Methods and Results: Single-cell RNA sequencing of flow cytometry purified CD34⁺CD31^-CD45^-CD146^- human adipose derived adventitial progenitors were performed. Three clusters were identified that expressed adventitial cell marker, CD34, with no notable expression of smooth muscle, endothelial cell, or pericyte markers. Cell surface markers previously undescribed in adventitial cells were then investigated revealing the Thrombomodulin expressing subsets (THBD^High/Low).
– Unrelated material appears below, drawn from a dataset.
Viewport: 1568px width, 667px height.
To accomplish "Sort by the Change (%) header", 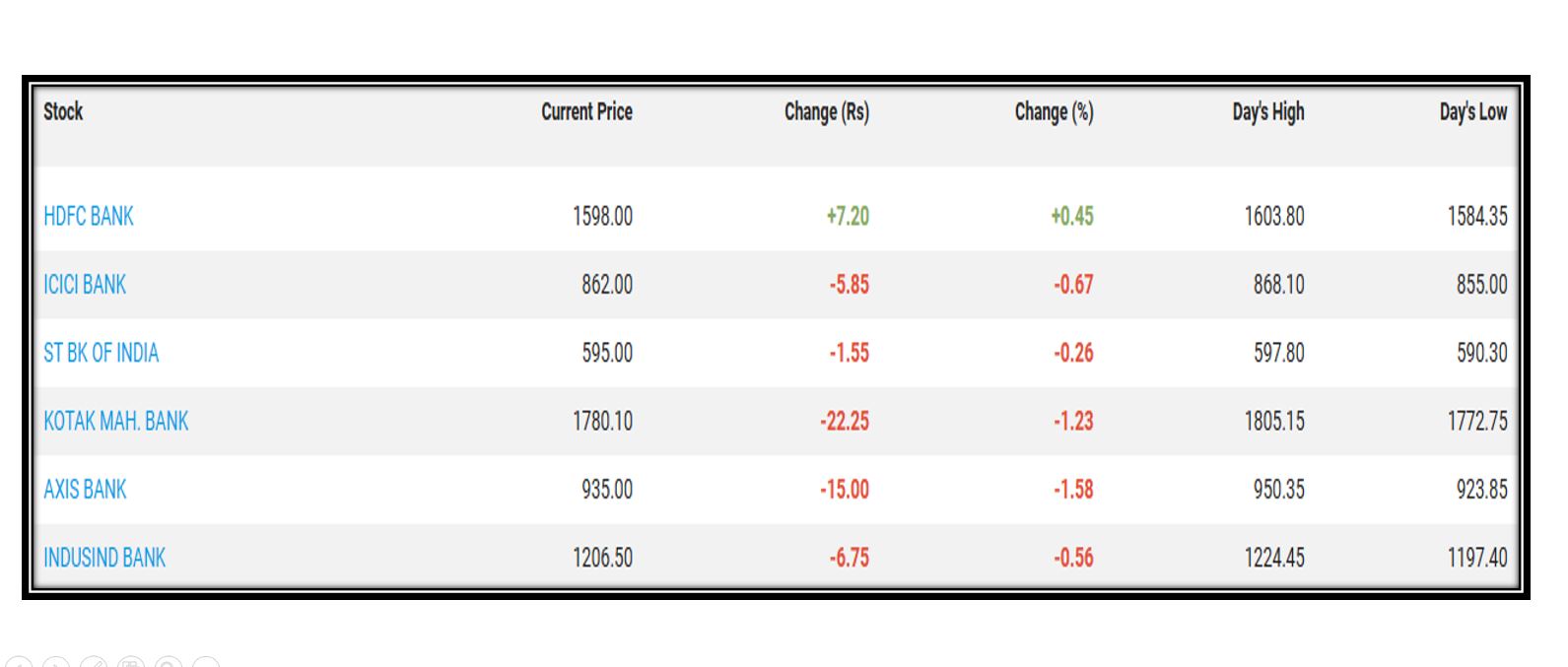I will (1054, 112).
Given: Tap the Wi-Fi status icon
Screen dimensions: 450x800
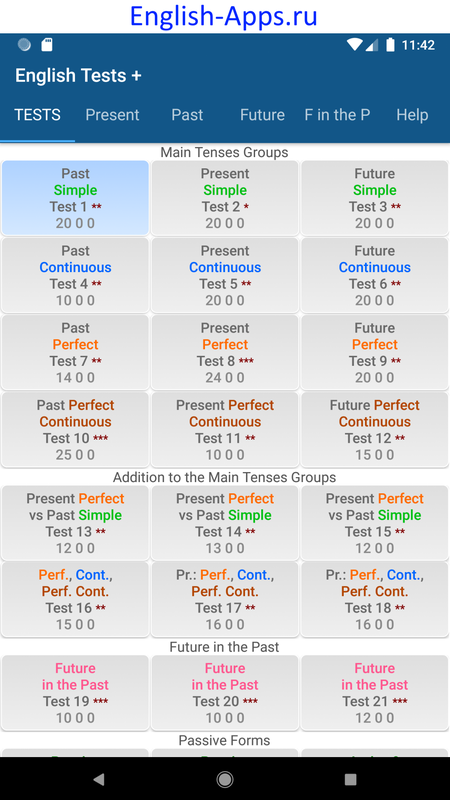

Combined spatial transcriptomics (n=4 vessels) and scRNA-seq showed the homogenous distribution of THBD^High cells in the adventitia of artery and vein . Increased expression of THBDwas associated with early pseudotime, making these cells primitive in progenitor hieracrchy . GO terms of THBD^High cell associated with proliferative and inflammatory responses while THBD^Low cells supported osteogenesis and angiogenesis. Curated KEGG pathways revealed major signaling mechanisms modulating these subsets. In situ immunofluorescence staining confirmed colocalization of CD34⁺CD141⁺ cells in adventitia. In vitro isolation and characterization of CD141^High/Low cells by flow cytometry confirmed CD141^High cells to be 4% (n=3 donors) of total adventitial cells and showed increased colony formation, proliferation with decreased osteogenic potential in comparison to CD141^Low expressing cells.
Conclusion: In summary, the present study highlights the presence of phenotypically, functionally, and spatially defined subsets of human adventitial progenitor cells based on expression of Thrombomodulin. Study resolves the complexity of human adventitial progenitor niche and with future implication on the role of these cells in vessel pathologies.